Need Help With my Workouts! Please

Hello,

I am 5 ft 10 ish. 156 lbs. I play soccer and Lacrosse. As of now My friend and I are lifting weights. I am not a very strong person. My work out looks like this:


Mon:
Bench Press: Warm Up with 3 sets of 10 reps at 85 lbs
then 3 sets of 3 at 95
Bicep curls: 3 sets of 10 with 65 lbs (I use the bench press bar and use both hands)

I dont know what this is called but I use the bench press bar and have my knuckles face away from me and pull from up all the way to my chin area and then back down: 3 sets of 10 at 65 lbs, im going to called it Pulls


Tues:
Run 2 miles around local park.

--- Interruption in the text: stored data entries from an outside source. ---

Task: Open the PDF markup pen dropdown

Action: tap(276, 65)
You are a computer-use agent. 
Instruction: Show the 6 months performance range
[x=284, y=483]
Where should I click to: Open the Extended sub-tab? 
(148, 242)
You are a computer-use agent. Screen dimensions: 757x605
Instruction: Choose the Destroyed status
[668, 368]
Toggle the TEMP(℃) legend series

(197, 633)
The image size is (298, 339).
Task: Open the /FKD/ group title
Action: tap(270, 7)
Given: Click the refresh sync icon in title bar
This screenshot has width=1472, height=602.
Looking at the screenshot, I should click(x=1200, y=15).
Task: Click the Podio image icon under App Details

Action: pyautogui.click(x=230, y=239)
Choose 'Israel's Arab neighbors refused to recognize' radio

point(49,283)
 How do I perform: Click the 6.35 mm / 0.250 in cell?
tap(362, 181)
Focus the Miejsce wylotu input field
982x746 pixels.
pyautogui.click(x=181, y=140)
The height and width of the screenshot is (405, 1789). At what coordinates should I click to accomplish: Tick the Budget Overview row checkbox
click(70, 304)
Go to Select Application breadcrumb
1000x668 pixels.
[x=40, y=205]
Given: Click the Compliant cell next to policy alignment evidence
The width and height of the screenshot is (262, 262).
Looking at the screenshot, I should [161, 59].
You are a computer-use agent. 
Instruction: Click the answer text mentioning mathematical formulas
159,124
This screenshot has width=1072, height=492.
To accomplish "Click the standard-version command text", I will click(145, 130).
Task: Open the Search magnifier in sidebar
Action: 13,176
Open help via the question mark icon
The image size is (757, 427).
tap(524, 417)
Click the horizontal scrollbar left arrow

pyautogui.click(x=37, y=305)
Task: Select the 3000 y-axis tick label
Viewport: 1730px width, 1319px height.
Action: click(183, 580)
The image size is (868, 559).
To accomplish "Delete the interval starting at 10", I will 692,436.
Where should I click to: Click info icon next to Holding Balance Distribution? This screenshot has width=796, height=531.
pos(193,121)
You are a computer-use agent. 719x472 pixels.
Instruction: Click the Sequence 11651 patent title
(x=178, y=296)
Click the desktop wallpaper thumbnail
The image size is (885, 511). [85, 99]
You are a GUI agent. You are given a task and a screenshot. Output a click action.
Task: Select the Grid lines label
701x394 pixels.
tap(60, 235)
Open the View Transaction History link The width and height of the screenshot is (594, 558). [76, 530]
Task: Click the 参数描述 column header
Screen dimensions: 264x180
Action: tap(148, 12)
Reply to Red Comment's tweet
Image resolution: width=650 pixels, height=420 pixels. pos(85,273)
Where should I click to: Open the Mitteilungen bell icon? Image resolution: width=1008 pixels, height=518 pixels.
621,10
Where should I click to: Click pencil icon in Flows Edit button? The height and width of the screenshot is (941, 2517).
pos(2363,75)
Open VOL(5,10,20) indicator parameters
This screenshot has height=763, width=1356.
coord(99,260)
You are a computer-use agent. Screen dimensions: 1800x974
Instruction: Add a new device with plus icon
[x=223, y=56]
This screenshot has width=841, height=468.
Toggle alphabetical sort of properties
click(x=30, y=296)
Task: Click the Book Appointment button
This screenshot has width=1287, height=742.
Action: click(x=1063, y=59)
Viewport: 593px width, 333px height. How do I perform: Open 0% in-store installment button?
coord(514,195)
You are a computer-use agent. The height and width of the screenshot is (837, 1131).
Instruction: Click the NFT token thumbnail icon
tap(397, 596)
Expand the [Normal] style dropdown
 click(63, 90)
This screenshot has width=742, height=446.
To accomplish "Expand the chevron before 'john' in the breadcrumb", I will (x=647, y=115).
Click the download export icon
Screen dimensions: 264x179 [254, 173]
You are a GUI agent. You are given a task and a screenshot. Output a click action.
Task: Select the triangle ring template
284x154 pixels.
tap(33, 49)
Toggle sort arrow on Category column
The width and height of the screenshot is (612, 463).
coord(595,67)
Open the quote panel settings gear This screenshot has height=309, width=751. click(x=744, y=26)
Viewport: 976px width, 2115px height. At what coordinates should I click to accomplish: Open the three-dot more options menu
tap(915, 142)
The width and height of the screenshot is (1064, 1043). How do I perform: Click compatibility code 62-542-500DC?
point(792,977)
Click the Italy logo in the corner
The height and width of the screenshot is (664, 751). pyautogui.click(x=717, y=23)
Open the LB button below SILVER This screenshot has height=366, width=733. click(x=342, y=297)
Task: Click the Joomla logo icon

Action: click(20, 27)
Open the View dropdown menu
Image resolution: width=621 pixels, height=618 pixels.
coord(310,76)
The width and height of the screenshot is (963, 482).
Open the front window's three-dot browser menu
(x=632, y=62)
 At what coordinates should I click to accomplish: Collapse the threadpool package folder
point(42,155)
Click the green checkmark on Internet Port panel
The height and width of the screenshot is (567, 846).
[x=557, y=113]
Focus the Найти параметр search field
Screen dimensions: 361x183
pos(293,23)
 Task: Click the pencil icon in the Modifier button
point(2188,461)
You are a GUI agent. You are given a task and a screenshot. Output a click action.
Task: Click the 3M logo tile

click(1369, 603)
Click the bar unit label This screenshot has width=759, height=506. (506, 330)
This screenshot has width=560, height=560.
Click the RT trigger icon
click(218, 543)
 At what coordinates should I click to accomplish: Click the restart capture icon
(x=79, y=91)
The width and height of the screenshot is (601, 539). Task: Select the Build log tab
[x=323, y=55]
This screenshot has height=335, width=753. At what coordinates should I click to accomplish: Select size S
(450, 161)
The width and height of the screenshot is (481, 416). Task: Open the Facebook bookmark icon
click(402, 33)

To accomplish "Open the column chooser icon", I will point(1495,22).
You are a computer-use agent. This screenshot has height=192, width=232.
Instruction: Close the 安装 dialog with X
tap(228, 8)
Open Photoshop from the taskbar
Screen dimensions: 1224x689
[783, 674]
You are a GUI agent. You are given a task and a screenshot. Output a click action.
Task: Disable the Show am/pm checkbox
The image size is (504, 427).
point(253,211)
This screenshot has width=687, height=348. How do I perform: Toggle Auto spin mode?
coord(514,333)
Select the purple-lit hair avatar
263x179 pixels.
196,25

To get in shape for Lacrosse season

Wednesday:
Do work Out just like Tuesday

Thurs:
Run 2 miles

Frid:
Do workout again

Sat and myabe Sun:
Run again


So thats my workout, and the Problem im having is that Im trying to get strrong for lacrosse season and trying to get in shape thats why i am running and working out. I need soem workouts to increase my sprinting, are there any workouts to do this?

Also will running stop my muscles from getting stronger?
Is my workout good enoough for me to get strong and in shape for lacrosse season?

Will isometric excersices help me out? Which isometrics should i do if they help me?

Please guys help me out, im new at this stuff, andy suggestions are great.
Thanks
 
Last edited:
A man close to my heart

I also play football as it's known around the world (soccer to you - don't ask me why lol).

I would say that you program with regards to strength training is on the whole quite poor. no offence.

As you are pre-season for lacrosse i would suggest that you concentrate on strength/power/and muscular endurance. So that when push comes to shove you have all the tools to use those skills to pay the bills. more seriously this will promote balanced development, because like in football all muscles are important. Ideall more emphasis should be placed on compund exercises for the lower body, as these muscles are used more than upper body muscles.

Something like this would be good:


Day 1

Quads/glutes Leg press 4 sets 8-12 reps
Dead lifts 4 8-12
Leg extension 3 8-12

Hamstrings Lying leg curl 3 8-12

Calves Standing calf raise 3 8-12

Abs Crunch 2 15-20
hanging leg raise 2 15-20

Day 2

Chest bench press 4 8-12
Back lat pull down 3 8-12
Shoulders shoulder press 4 8-12
Triceps lying triceps extension 3 8-12
Biceps Barbell curl 3 8-12

alternate these days and dont exercise on consecutive days.

as for the running aspect ie sprinting, this will help, but as the season progreses training should be very specific towards lacrosse. ie mimic the actions you use in lacrosse in the gym by using cable machines and free weights etc.

for sprinting i would recommend sprinting as the best method. you rarely sprint over 40 m in football and i would imagine it to be the same in lacrosse. so when training maybe do 10 x 40 m sprints and see how that helps. also look for SAQ training its the shiz

hope this helps mate

daniel
 
Thanks for the reply!

The thing is Soccer has a "touch" and i dont want to mess up my socer skills. My calf muscles are very strong and i am already a fast sprinter for lacrosse. I want to get strong upper body so I can use it. If i worked my calves then I would mess up soccer and they are pretty strong anyway. As for your workout looks good except for the calf stuff.

The other thing is all i have is the Bench press machine and weights. I have the bar and the machine with the leg raise thing in the front. So i dont want to go to gym everyday i want to use wat i got.

So with the bar wat excersice can i add so my upper body gets strong?

for sprinting, ya im just trying to get into shape, and be able to run awhile then ill do sprints.

Plz let me know
thanks
 
Please read weight training 101, and develop yourself a full body workout routine. The exercises you're doing will lead to poor posture and possibly injury.
 
Can I work my upper body like chest, triceps, biceps, with the bench press and curls all on MWF, then run on Tues and Thurs?

Will that lead me to injury? I mean i am not working my legs unless i am running so i shouldnt get injuried? I am not working out too much.